_Exercise:_
Copy every record word for word. The images stay behind.
BEGIN Task input
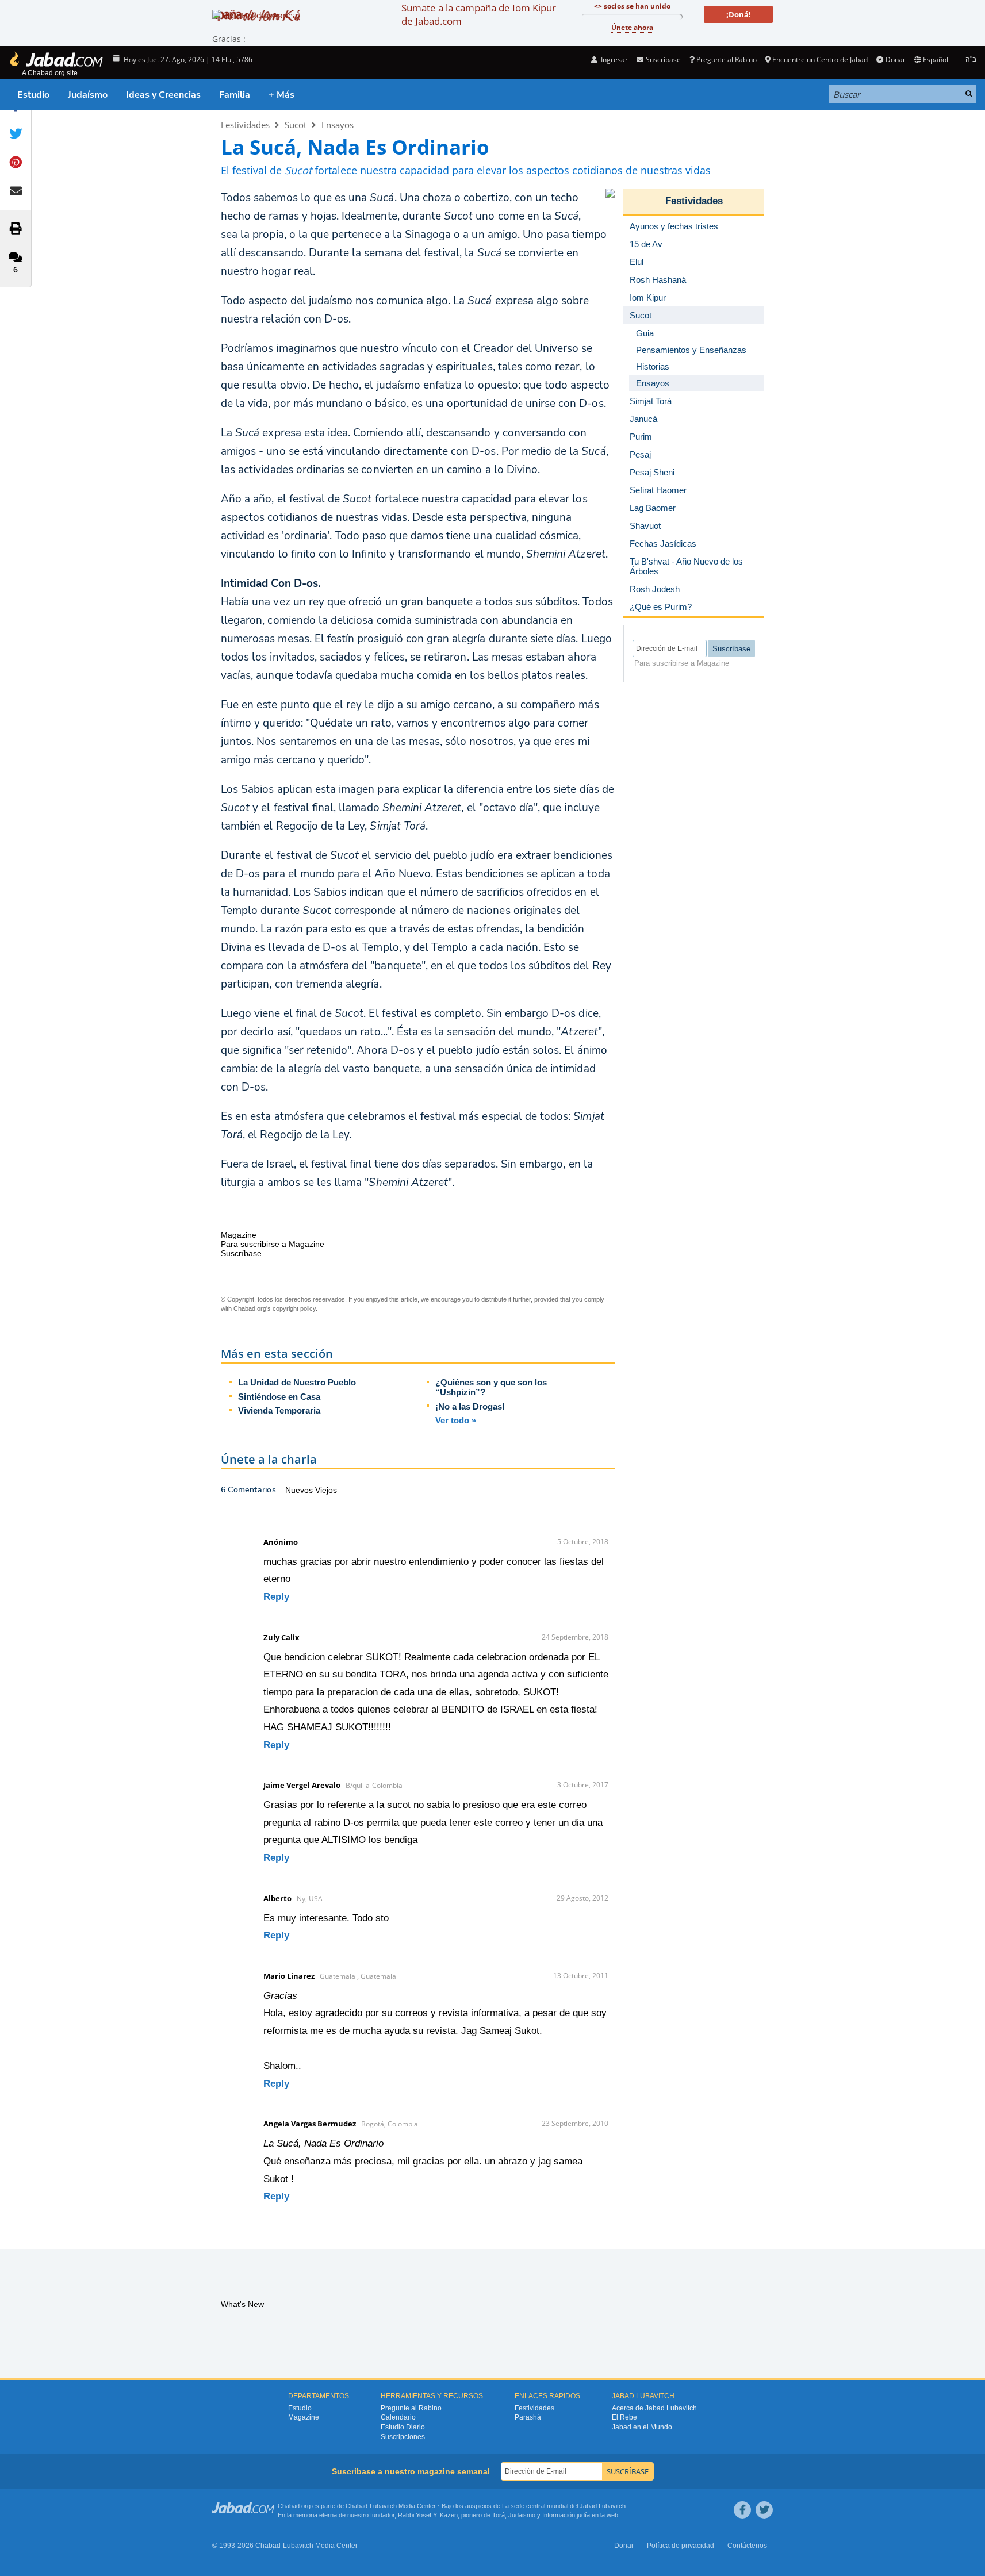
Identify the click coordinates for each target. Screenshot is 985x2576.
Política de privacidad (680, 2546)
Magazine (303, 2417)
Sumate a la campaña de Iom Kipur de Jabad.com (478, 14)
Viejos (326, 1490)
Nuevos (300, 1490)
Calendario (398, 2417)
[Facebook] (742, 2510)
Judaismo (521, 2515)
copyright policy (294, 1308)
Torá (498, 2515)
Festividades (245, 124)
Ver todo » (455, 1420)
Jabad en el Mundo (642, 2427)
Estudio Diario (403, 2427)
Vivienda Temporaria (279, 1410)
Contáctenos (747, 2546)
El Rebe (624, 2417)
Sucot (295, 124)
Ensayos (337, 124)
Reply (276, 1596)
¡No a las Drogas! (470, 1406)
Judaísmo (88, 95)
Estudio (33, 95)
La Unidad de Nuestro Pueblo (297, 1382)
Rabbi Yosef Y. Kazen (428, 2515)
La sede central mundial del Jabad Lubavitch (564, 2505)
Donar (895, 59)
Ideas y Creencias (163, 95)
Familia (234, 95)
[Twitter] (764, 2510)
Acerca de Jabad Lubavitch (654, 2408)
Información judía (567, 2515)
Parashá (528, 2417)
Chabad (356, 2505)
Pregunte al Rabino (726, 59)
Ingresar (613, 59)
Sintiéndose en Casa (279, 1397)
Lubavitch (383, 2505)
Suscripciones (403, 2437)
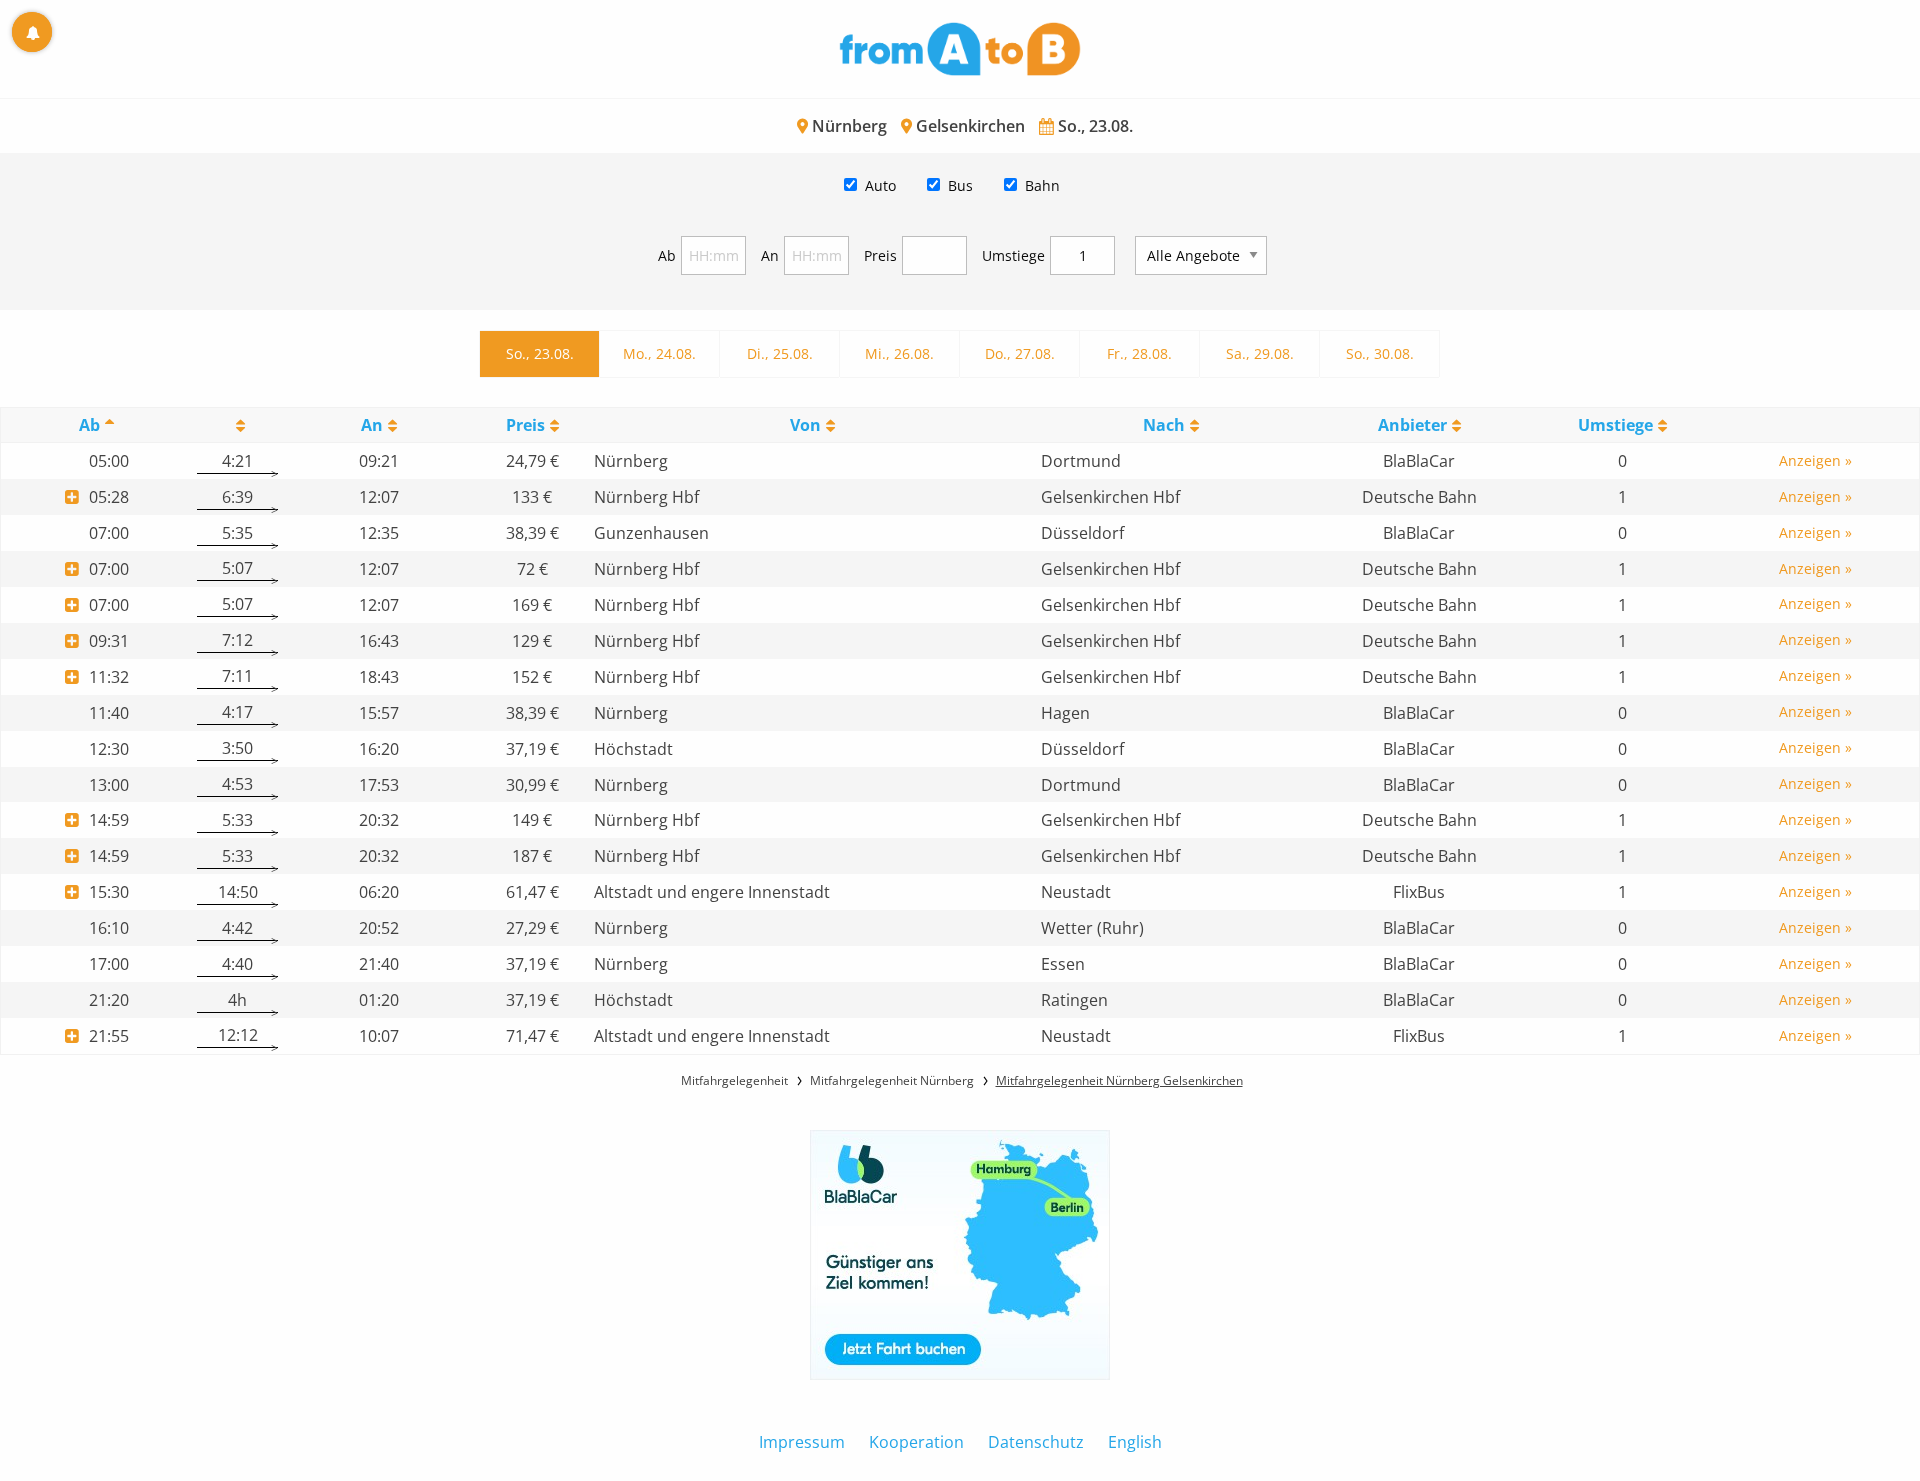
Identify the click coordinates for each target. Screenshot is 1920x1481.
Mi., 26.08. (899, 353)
END Task input
_Answer space:_
Identify the click coordinates for each target. Screenshot is 985x2576.
Política de privacidad (680, 2546)
Magazine (303, 2417)
Sumate a la campaña de Iom Kipur de Jabad.com (478, 14)
Viejos (326, 1490)
Nuevos (300, 1490)
Calendario (398, 2417)
[Facebook] (742, 2510)
Judaismo (521, 2515)
copyright policy (294, 1308)
Torá (498, 2515)
Festividades (245, 124)
Ver todo » (455, 1420)
Jabad en el Mundo (642, 2427)
Estudio Diario (403, 2427)
Vivienda Temporaria (279, 1410)
Contáctenos (747, 2546)
El Rebe (624, 2417)
Sucot (295, 124)
Ensayos (337, 124)
Reply (276, 1596)
¡No a las Drogas! (470, 1406)
Judaísmo (88, 95)
Estudio (33, 95)
La Unidad de Nuestro Pueblo (297, 1382)
Rabbi Yosef Y. Kazen (428, 2515)
La sede central mundial del Jabad Lubavitch (564, 2505)
Donar (895, 59)
Ideas y Creencias (163, 95)
Familia (234, 95)
[Twitter] (764, 2510)
Acerca de Jabad Lubavitch (654, 2408)
Información judía (567, 2515)
Parashá (528, 2417)
Chabad (356, 2505)
Pregunte al Rabino (726, 59)
Ingresar (613, 59)
Sintiéndose en Casa (279, 1397)
Lubavitch (383, 2505)
Suscripciones (403, 2437)
Identify the click coordinates for each target. Screenshot is 1920x1481.
Mi., 26.08. (899, 353)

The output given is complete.